The input
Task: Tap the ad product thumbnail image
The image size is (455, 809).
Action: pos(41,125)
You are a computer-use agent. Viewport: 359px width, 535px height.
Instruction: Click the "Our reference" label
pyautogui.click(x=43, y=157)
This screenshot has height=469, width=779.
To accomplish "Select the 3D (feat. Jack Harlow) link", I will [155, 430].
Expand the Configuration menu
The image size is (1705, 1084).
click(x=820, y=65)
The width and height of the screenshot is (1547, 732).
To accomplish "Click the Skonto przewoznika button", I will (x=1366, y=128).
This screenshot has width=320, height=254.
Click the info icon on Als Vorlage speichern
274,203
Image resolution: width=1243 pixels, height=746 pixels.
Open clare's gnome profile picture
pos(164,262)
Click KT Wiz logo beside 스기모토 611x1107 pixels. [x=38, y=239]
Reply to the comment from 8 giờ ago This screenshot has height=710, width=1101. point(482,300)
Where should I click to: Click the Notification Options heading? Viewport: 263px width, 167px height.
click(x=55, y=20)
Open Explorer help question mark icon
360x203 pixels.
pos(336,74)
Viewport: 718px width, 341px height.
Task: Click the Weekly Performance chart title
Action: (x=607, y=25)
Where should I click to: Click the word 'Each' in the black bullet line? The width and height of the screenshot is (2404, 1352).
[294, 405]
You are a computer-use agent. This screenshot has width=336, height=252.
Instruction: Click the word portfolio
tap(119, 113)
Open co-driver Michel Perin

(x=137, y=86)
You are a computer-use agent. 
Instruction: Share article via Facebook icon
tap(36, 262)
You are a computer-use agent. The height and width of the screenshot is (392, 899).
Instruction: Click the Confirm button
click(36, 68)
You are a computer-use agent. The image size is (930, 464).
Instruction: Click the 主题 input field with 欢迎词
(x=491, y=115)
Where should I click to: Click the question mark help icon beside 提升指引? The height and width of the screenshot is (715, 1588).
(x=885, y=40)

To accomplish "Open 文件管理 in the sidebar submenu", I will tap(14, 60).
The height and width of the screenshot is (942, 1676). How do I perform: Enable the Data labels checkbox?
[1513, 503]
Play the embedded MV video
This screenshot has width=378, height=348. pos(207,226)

Exercise details
Each line, from the one that holds "Instruction: Share article via Facebook icon" through the last line of the entries, must be repeated exactly. Leave out everything else.

Exercise response
Instruction: Share article via Facebook icon
tap(36, 262)
You are a computer-use agent. The height and width of the screenshot is (392, 899).
Instruction: Click the Confirm button
click(36, 68)
You are a computer-use agent. The image size is (930, 464).
Instruction: Click the 主题 input field with 欢迎词
(x=491, y=115)
Where should I click to: Click the question mark help icon beside 提升指引? The height and width of the screenshot is (715, 1588).
(x=885, y=40)

To accomplish "Open 文件管理 in the sidebar submenu", I will tap(14, 60).
The height and width of the screenshot is (942, 1676). How do I perform: Enable the Data labels checkbox?
[1513, 503]
Play the embedded MV video
This screenshot has width=378, height=348. pos(207,226)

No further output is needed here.